I couldn't quite make out what you were trying to do in your lookbehind example, but I suspect you are suffering from a precedence error there, and that everything after the lookbehind should be enclosed in a (?: ... ) so the | doesn't avoid doing the lookbehind. Starting from scratch, what you are trying to do sounds pretty simple: place N/A after a comma if it is followed by another comma or a newline: s!,(?=[,\n])!,N/A!g; Example: my $rawData = "2008-02-06,8:00 AM,14.0,6.0,59,1027,-9999.0,West,6.9,-,N/A,,Clear\n2008-02-06,9:00 AM,16,6,40,1028,12,WNW,10.4,,,,\n"; use Data::Dumper; $Data::Dumper::Useqq = $Data::Dumper::Terse = 1; print Dumper($rawData); $rawData =~ s!,(?=[,\n])!,N/A!g; print Dumper($rawData); Output: "2008-02-06,8:00 AM,14.0,6.0,59,1027,-9999.0,West,6.9,-,N/A,,Clear\n2008-02-06,9:00 AM,16,6,40,1028,12,WNW,10.4,,,,\n" "2008-02-06,8:00 AM,14.0,6.0,59,1027,-9999.0,West,6.9,-,N/A,N/A,Clear\n2008-02-06,9:00 AM,16,6,40,1028,12,WNW,10.4,N/A,N/A,N/A,N/A\n"

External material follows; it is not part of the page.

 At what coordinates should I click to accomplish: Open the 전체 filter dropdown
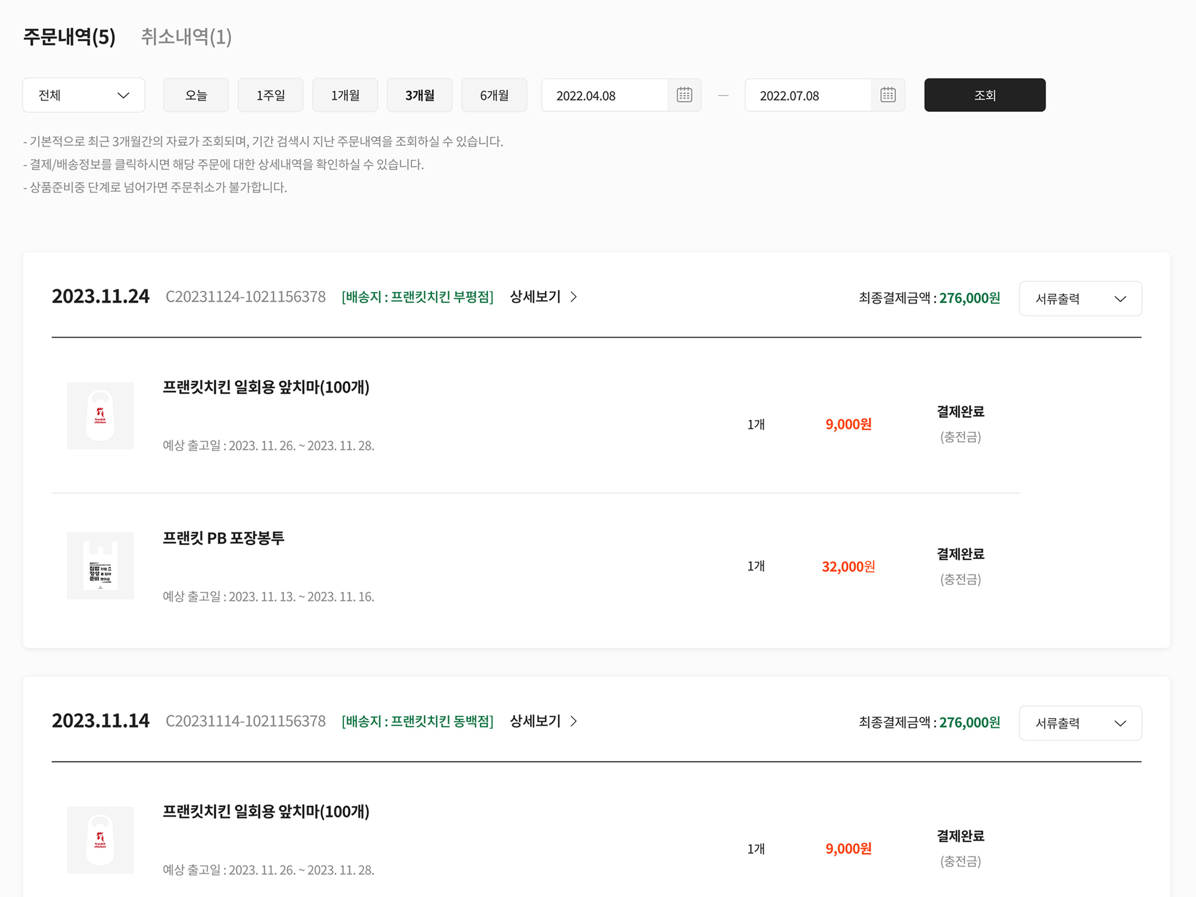pyautogui.click(x=84, y=95)
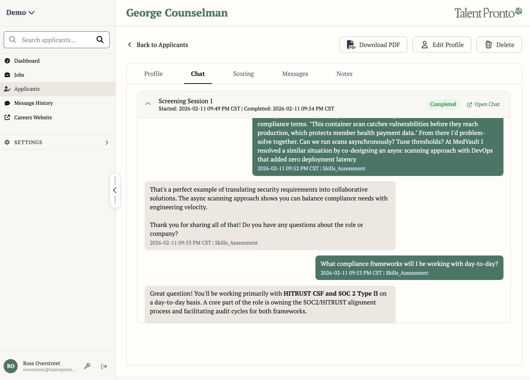Image resolution: width=530 pixels, height=380 pixels.
Task: Select the Messages tab
Action: point(295,74)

You could search for (?<=,)(?=,|$) and replace that with N/A. This regex matches the (empty) space between two commas or between a comma and end of line.

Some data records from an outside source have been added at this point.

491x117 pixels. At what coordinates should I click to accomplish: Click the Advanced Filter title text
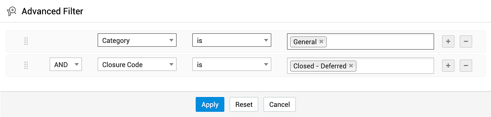coord(52,11)
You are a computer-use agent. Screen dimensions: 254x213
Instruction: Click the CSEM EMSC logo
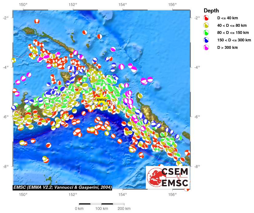point(168,177)
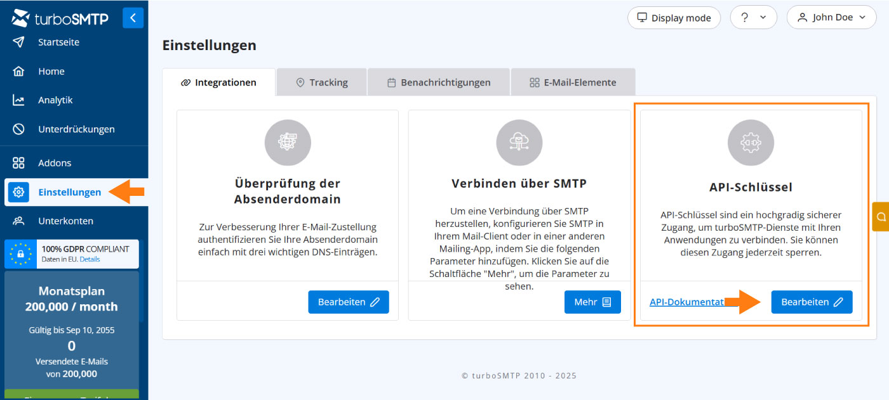Open the John Doe account menu
This screenshot has width=889, height=400.
click(831, 18)
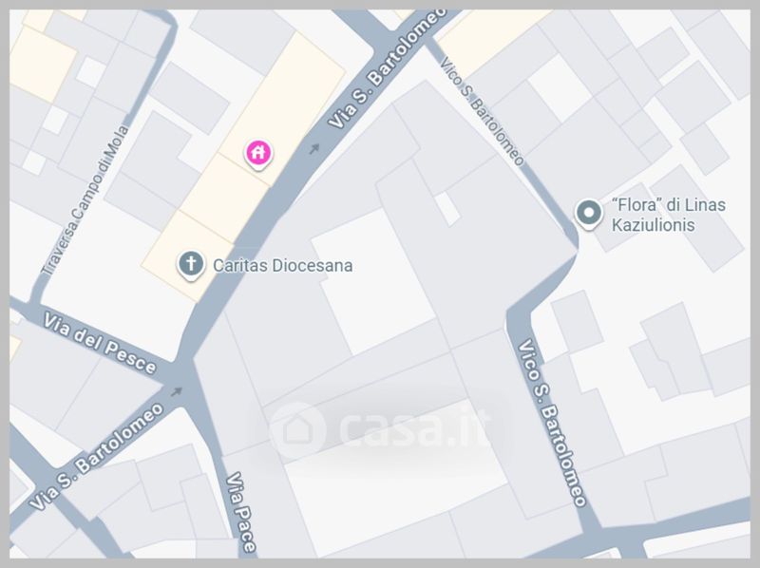
Task: Open the Flora di Linas Kaziulionis pin
Action: tap(589, 214)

The quick and dirty hack version: my $rawData = "2008-02-06,8:00 AM,14.0,6.0,59,1027,-9999.0,West,6.9,-,N/A,,Clear 2008-02-06,9:00 AM,16,6,40,1028,12,WNW,10.4,,,,\n"; while ($rawData =~ s/,,/,N\/A,/g) {}; print $rawData; Not the fastest code, but the shortest. It should loop through at max twice.
Not a regex, but not too complicated either: $string = join ",", map{$_ eq "" ? "N/A" : $_} split (/,/, $string,-1); The ,-1 is needed at the end to force split to include any empty fields at the end of the string.